I am not completely happy with my career, but it is continually moving forward, and I am hopeful for the future. I am making more than double what I did in the past, and I am finally coming to understand my value in the workforce. More importantly, my employers are coming to recognize it, as well.
My son is here at Vision Quest camp with me. He is learning to walk in a good way. He is questing himself, and he is having a life better than the one I lived. I am breaking the cycle of abuse. I couldn’t be more proud of the man he is becoming, each and every day, I watch him. He is amazing to me. He is the mirror of the good in me, and I am honored to know him.
As I sit facing the West, thinking of the remarkable changes that have occurred this past year, and I am so grateful for the catapult of this work. I cannot imagine changes so dramatic again after this second year of vision quests, but I hope.

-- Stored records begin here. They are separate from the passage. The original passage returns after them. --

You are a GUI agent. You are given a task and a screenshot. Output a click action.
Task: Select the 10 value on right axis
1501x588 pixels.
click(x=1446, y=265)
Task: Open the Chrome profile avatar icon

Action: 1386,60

My life is finally becoming what I hoped it could be. I have a wonderful son and a supportive community. I am successful in my financial life, and I am happy to the center of my being.
As the light around me begins its fade to darkness, I surrender the thoughts of the past year, and I return to my contemplation of how difficult it was for me to settle in this circle. I have spent my entire life taking care of the people around me. I often surrender my hopes and dreams for the hopes and dreams of others. I have done this for so long, I do not even know how to hope or dream anymore. I am here to learn comfort and nurturing, the two things I’ve treated with little importance in my life.
I open myself to the truth of how I have lived, and I allow the tears to return. I let them empty me. The pain sitting beneath all of those mundane thoughts of the world to come, and I surrender myself to them. I know it is not pretty, and I know I have failed. I mourn both my own failures and the failures of those around me, who taught me to be alone in the world, who taught me to not trust, who led me to suffer. I accept their failings as my own, and I ask the Great Spirit to forgive us.
I know forgiveness really needs to come from my own heart. The Great Spirit has nothing to forgive because He sees only the truth of what we are; children trying to find our way through a lost and lonely world. I open myself to His Love, and I mourn the life I’ve spent without it. I surrender to the tears, emptying my heart just as the last of the day’s light is emptied from the sky. I guess I will follow this pain into the darkness.